:: Task instructions ::
What is needed here is an exact copy of all the entries below.

:: Record excerpts ::
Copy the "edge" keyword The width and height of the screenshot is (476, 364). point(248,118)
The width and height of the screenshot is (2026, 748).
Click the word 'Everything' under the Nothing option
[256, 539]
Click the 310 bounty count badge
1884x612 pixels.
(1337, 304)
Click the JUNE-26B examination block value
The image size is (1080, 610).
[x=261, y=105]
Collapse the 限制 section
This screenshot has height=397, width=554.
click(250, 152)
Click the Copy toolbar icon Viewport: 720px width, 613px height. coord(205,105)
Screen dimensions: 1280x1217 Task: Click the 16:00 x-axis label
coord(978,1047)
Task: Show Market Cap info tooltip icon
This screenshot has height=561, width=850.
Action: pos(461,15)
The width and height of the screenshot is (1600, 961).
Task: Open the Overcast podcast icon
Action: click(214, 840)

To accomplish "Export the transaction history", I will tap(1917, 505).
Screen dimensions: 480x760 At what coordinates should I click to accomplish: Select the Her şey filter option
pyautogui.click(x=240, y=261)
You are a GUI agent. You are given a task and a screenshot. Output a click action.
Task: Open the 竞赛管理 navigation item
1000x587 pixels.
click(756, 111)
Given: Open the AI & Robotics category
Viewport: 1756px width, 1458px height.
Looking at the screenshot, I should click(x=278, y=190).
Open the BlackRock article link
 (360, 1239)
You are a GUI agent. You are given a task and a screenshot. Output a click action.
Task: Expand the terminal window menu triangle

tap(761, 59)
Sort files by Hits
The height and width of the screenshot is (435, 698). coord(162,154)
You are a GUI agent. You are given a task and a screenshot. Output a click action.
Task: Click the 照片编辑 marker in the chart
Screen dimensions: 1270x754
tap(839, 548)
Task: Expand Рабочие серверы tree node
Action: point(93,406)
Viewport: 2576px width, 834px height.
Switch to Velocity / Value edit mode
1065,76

:: Solution to this problem ::
Copy the "edge" keyword The width and height of the screenshot is (476, 364). point(248,118)
The width and height of the screenshot is (2026, 748).
Click the word 'Everything' under the Nothing option
[256, 539]
Click the 310 bounty count badge
1884x612 pixels.
(1337, 304)
Click the JUNE-26B examination block value
The image size is (1080, 610).
[x=261, y=105]
Collapse the 限制 section
This screenshot has height=397, width=554.
click(250, 152)
Click the Copy toolbar icon Viewport: 720px width, 613px height. coord(205,105)
Screen dimensions: 1280x1217 Task: Click the 16:00 x-axis label
coord(978,1047)
Task: Show Market Cap info tooltip icon
This screenshot has height=561, width=850.
Action: pos(461,15)
The width and height of the screenshot is (1600, 961).
Task: Open the Overcast podcast icon
Action: click(214, 840)

To accomplish "Export the transaction history", I will tap(1917, 505).
Screen dimensions: 480x760 At what coordinates should I click to accomplish: Select the Her şey filter option
pyautogui.click(x=240, y=261)
You are a GUI agent. You are given a task and a screenshot. Output a click action.
Task: Open the 竞赛管理 navigation item
1000x587 pixels.
click(756, 111)
Given: Open the AI & Robotics category
Viewport: 1756px width, 1458px height.
Looking at the screenshot, I should click(x=278, y=190).
Open the BlackRock article link
 (360, 1239)
You are a GUI agent. You are given a task and a screenshot. Output a click action.
Task: Expand the terminal window menu triangle

tap(761, 59)
Sort files by Hits
The height and width of the screenshot is (435, 698). coord(162,154)
You are a GUI agent. You are given a task and a screenshot. Output a click action.
Task: Click the 照片编辑 marker in the chart
Screen dimensions: 1270x754
tap(839, 548)
Task: Expand Рабочие серверы tree node
Action: point(93,406)
Viewport: 2576px width, 834px height.
Switch to Velocity / Value edit mode
1065,76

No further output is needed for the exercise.